Lo sucedido, sin embargo, también pone sobre la mesa la precariedad del Estado en la lucha contra las drogas en el marco de una prohibición global sobre la que se puede debatir pero, al mismo tiempo, no quedarse de manos cruzadas. Luego del incendio no se conoce ni el número de adictos ni la oferta privada formal e informal para la rehabilitación. Solo hay una certeza: el Estado ofrece 700 camas para el tratamiento de drogas frente a una demanda entre 100 y 150 veces superior.
La desoladora ineficacia del Estado frente a este problema se extiende a los ámbitos de la interdicción. En 30 años, se ha pasado de 2 a 12 valles con cultivos ilegales. Al mismo tiempo, de los 50 mil internos en las cárceles peruanas casi 12 mil lo son por delitos de tráfico de drogas.
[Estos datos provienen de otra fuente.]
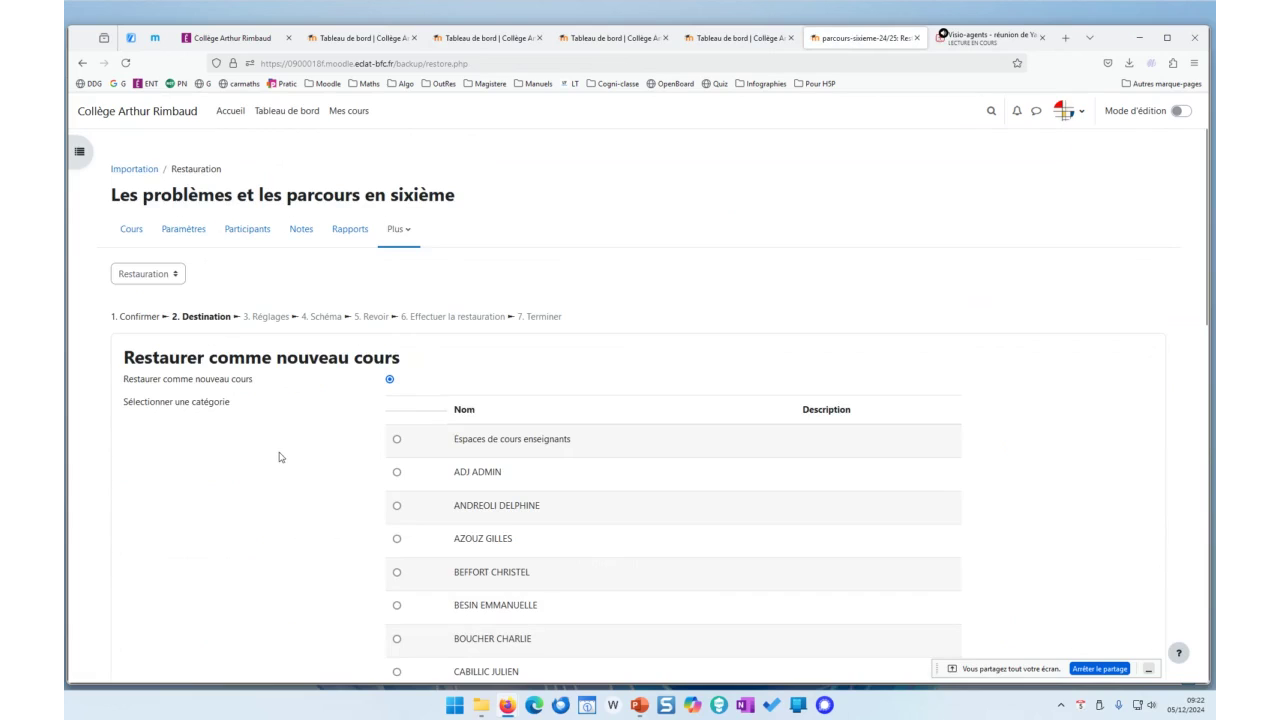Viewport: 1280px width, 720px height.
Task: Select the 'Restaurer comme nouveau cours' radio button
Action: 389,379
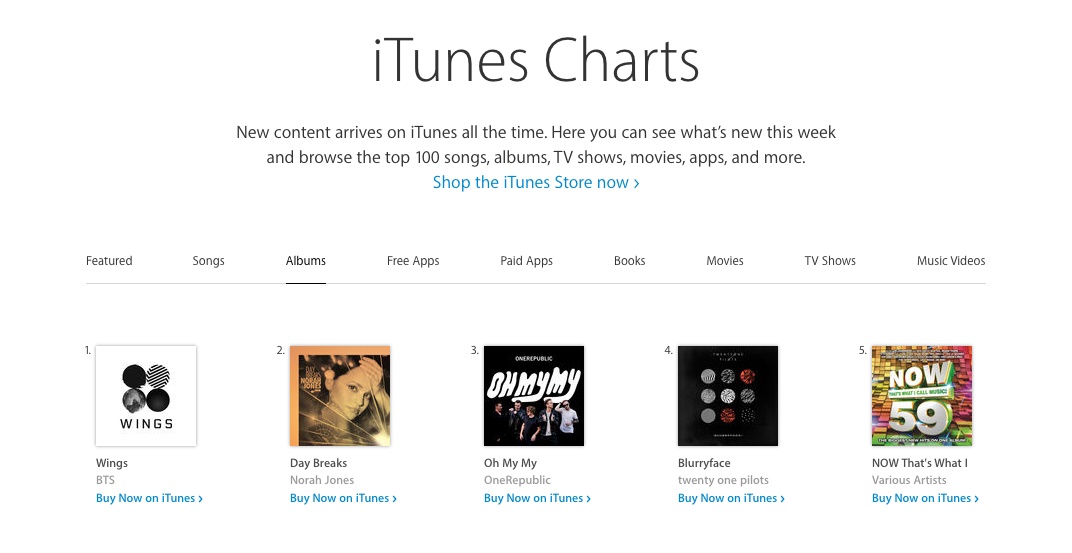This screenshot has height=553, width=1072.
Task: Open the NOW 59 album cover
Action: click(922, 396)
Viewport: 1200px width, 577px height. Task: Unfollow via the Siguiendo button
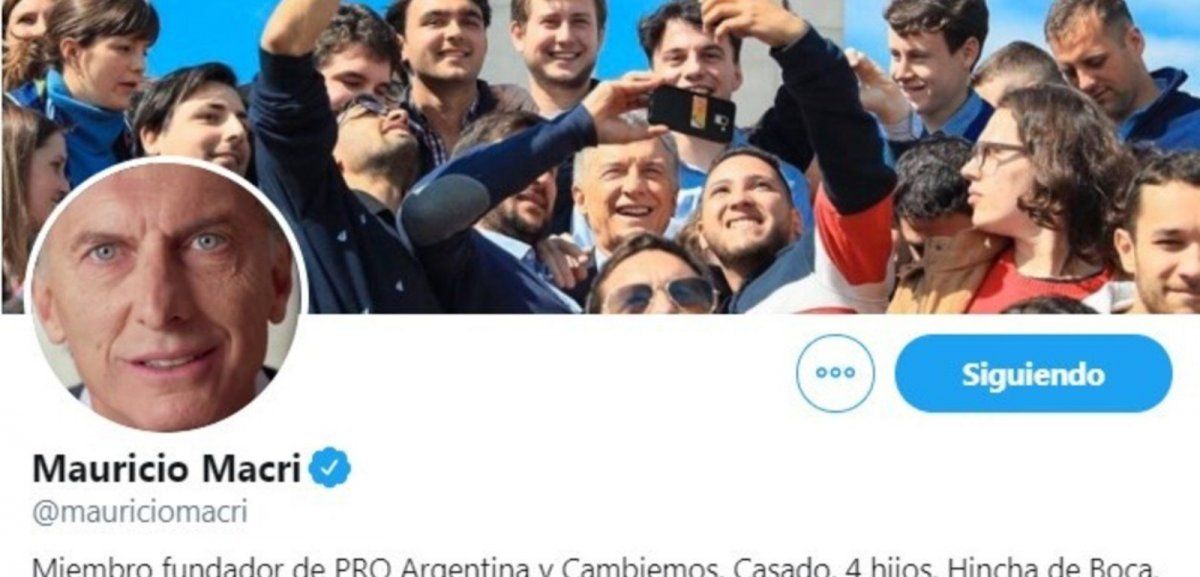[1033, 374]
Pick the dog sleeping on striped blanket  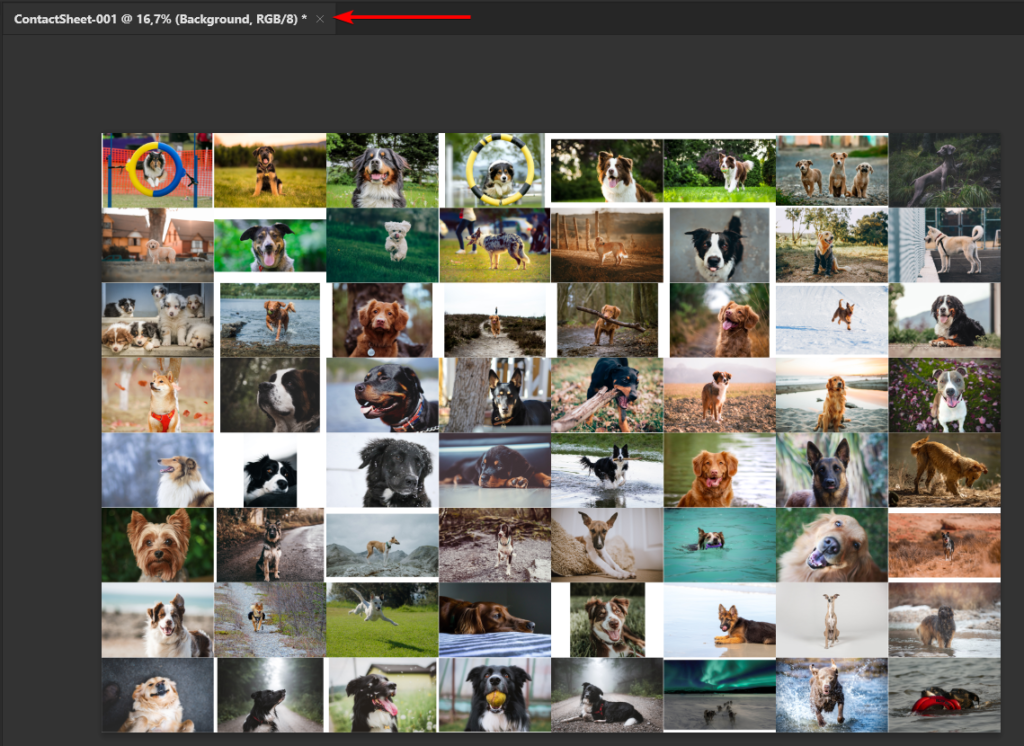(x=495, y=620)
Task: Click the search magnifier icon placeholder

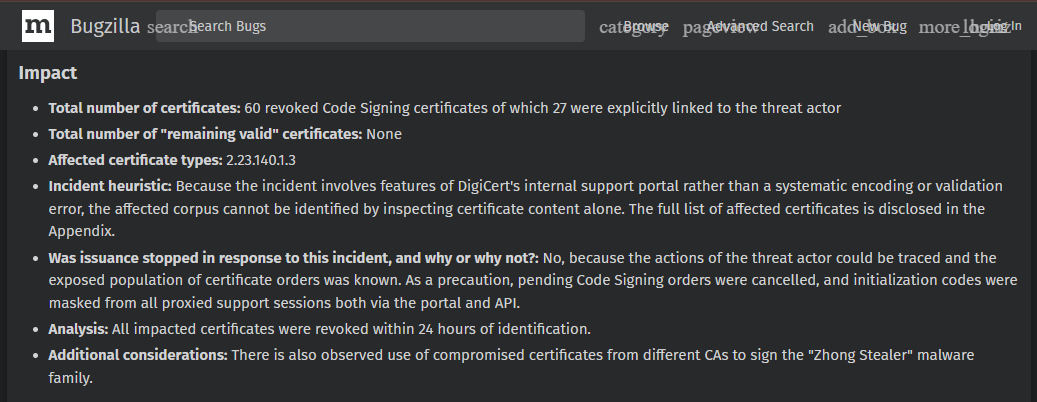Action: click(x=171, y=27)
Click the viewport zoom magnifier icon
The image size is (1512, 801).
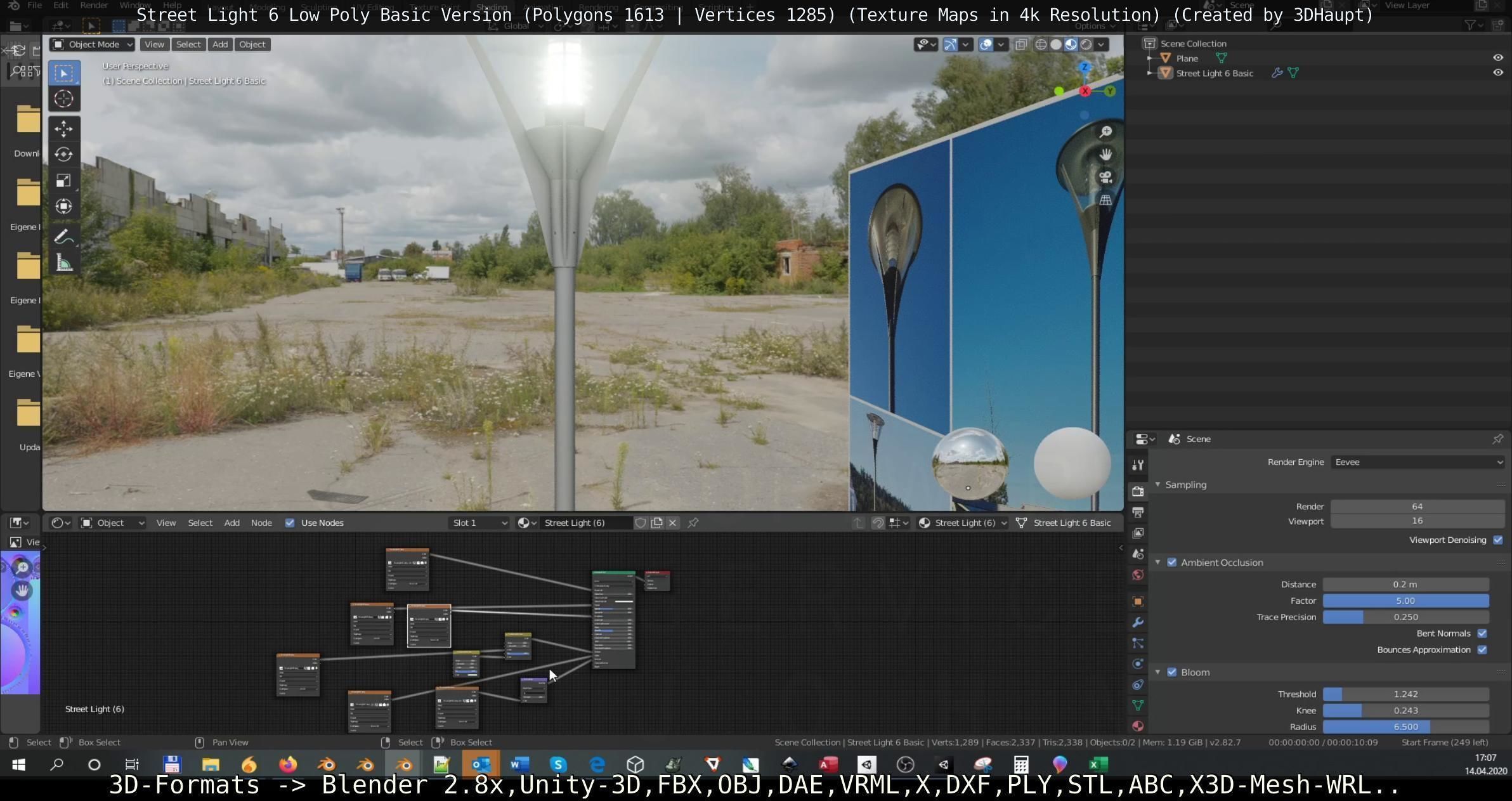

En ese contexto, los casos de narcotráfico en manos de una heroica procuraduría superan los 60 mil, aunque una revisión de su composición es aún más preocupante: de 5 procesados, 4 lo son por microcomercialización y solo uno por tráfico a gran escala. Del mismo modo, son escasos los procesos por lavado de activos e insumos químicos, en tanto que son simbólicos los de pérdida de dominio.
El Estado se quema a fuego lento. Nuestros índices de decomiso son menores al de Colombia y Bolivia y es probable que solo se incaute el 5% de la cocaína que producimos. Otros datos se suman a la alarma; el incremento de la violencia contra policías y magistrados y el hecho de que los jueces condenan a menos procesados por narcotráfico.
En este marco son un consuelo solitario y significativo los éxitos en el desarrollo alternativo. Sin embargo, hasta en ello el Estado marcha a la zaga y es la cooperación internacional la que, varias décadas después, lidera la mayoría de esfuerzos.